ЛАБИРИНТ. ЖУРНАЛ СОЦИАЛЬНО-ГУМАНИТАРНЫХ ИССЛЕДОВАНИЙ №3, 2013 Места совести — места покаяния, метанойи. Катарсис, ремиссия, очищение — вот основные духовные функции этих мест. Уникальным в этом отношении является поле Армагеддон. Реальная битва Иисуса Навина с филистимлянами и апокалипсическая “последняя битва” Добра и зла делают это место одновременно существующим в реальном историческом мире и в виртуальном мире грядущего. Эта двойственность позволяет видному современному талмудисту Адину Штайнзальцу утверждать, что битва при Армагеддоне не прекращается и проходит через каждого человека, ответственного и за себя и за весь мир в победе Добра или зла каждую настоящую секунду существования.
Богом забытые места
Разумеется, далеко не все города и веси одухотворены. В монотонной структуре абсолютного большинства американских городов независимо от их размеров и функций — даунтаун, мотор-сити, шопинг-центр, чайнатаун, оздоровительный комплекс, малоэтажная селитьба (и в каждом городе — одна и та же инфраструктура, складывающаяся из сетевых бизнесов: Макдональдс и прочие fast food, бензозаправки, авторемонт и торговля автомобилями, торговые плазы сетевых магазиновмонстров, придорожные мотели и отели, банки, аэродромы с аэропортами, церкви протестантских конфессий, прачечные), все это пронизано иерархированной дорожно-уличной сетью, а церкви, независимо от рода конфессии, выполняют социальные клубно-семейные функции и не несут на себе печати и отголоска святости и гениальности места. Здесь нет места «гению места» — не до него было при освоении, тем более уж не до него сейчас, а индейских «гениев места» истребили вместе с индейцами.

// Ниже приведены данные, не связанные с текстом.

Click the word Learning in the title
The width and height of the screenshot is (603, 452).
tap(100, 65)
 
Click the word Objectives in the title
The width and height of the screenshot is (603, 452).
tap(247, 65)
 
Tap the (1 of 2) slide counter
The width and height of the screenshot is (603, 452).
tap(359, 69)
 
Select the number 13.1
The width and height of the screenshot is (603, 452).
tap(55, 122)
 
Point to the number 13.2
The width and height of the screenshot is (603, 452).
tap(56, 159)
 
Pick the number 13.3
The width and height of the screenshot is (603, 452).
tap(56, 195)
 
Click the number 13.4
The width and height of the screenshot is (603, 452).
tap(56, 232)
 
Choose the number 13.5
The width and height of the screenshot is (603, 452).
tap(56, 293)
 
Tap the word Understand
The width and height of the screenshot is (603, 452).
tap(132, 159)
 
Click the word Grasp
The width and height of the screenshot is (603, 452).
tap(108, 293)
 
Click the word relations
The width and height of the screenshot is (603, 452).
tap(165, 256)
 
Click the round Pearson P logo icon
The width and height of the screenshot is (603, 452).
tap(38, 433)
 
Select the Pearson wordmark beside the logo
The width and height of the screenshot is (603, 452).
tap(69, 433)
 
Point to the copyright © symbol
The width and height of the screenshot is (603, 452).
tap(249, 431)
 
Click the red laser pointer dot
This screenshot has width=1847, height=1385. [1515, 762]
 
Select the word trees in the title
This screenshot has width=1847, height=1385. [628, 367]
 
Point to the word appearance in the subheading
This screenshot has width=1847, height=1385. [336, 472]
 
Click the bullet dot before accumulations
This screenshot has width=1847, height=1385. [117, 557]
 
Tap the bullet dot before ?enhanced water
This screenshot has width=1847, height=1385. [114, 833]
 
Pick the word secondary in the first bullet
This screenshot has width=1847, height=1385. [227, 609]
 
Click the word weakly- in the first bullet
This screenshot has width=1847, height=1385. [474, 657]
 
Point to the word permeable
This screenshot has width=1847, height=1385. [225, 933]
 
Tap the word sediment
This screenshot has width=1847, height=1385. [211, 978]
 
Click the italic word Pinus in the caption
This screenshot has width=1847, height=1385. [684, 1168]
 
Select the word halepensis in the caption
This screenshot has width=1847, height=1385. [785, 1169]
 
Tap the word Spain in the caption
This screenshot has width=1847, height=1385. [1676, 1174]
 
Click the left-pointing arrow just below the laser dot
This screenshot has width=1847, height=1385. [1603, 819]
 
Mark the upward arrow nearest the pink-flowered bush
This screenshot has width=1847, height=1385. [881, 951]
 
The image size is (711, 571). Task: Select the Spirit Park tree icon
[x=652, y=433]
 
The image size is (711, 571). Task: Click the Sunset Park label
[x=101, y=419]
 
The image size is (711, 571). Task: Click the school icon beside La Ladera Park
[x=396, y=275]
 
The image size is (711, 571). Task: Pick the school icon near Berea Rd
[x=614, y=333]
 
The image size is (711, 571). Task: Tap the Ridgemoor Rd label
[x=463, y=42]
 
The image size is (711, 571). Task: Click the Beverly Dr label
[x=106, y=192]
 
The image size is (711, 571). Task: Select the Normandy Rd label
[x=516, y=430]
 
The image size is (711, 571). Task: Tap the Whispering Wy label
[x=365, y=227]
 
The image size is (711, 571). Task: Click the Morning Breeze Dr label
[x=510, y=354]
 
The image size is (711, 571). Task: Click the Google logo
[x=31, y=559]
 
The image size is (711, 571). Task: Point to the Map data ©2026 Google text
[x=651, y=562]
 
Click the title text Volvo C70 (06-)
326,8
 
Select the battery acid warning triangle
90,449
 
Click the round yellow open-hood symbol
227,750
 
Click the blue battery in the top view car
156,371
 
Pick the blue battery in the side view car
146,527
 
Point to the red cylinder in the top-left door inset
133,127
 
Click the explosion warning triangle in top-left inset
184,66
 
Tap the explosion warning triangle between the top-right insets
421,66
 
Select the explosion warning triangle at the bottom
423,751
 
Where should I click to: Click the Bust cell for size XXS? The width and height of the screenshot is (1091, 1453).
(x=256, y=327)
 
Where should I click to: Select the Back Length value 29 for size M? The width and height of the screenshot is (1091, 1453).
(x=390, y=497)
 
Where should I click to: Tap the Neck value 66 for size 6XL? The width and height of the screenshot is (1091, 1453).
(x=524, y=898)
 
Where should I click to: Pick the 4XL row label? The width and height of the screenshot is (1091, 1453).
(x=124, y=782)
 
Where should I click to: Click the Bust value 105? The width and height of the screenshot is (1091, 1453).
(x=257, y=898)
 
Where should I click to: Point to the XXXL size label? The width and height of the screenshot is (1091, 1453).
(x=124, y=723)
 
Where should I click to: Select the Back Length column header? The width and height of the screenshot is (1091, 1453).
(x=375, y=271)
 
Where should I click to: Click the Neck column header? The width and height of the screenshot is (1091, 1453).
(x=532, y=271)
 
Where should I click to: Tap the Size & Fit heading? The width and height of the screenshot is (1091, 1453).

По совсем другим причинам нет «гения места» и в большинстве советских или осовеченных городов, отличающихся не менее удручающей монотонностью инфраструктуры (соборно-партийная площадь с «белым домом» и памятником вождю, промзона, барачная и полубарачная селитьба типа «черемушек», гарнизон, запретка) — здесь властвует демонический дух войны, ГУЛАГа, разрушений и страданий. В Богом забытых местах одинаково скучно и тоскливо — будь то ПошехоноВолодарск, Курьяново в Москве или Рассел, затонувший в канзасских подсолнухах. По большей части подобного рода места утомляют однообразием топонимов. Здесь уместно сослаться на статью П. Ильина о советских топонимах, а также напомнить, что только в одной Калифорнии имеется несколько городов под названием Марина, по всем США разбросаны Bunker Hill, Одессы и прочие калиброванные названия.
92
93
ЛАБИРИНТ. ЖУРНАЛ СОЦИАЛЬНО-ГУМАНИТАРНЫХ ИССЛЕДОВАНИЙ №3, 2013 «Гений места», «совесть места», «демон места», конечно, оставляют свои следы и
отметины на земле, но имеют духовный, а потому, по выражению Г. Костинского1, «вертикальный» характер. Здесь, в мифах, истории, легендах, эсхатологических ожиданиях и пророчествах, и следует их искать, образно говоря, совершать вертикальные путешествия, экспедиции и исследования, а не елозить по поверхности.
Виртуальные места
Наконец, существуют «виртуальные места и города», осененные «гением места», но не реализованные или даже не предназначенные для реализации. Таков «Новый Иерусалим, новое море и новая земля» в Апокалипсисе Иоанна Богослова, таково Беловодье Рериха, Касталия Германа Гессе, Утопия Томаса Мора. Хоббитания Толкиена, Страна Оз Фрэнка Баума, Зурбаган и Лисс Александра Грина и другие миры. Как и мнимые числа относительно натуральных, виртуальные страны, города и местности, представляют собой множество, на порядок большее, чем реальные населенные места.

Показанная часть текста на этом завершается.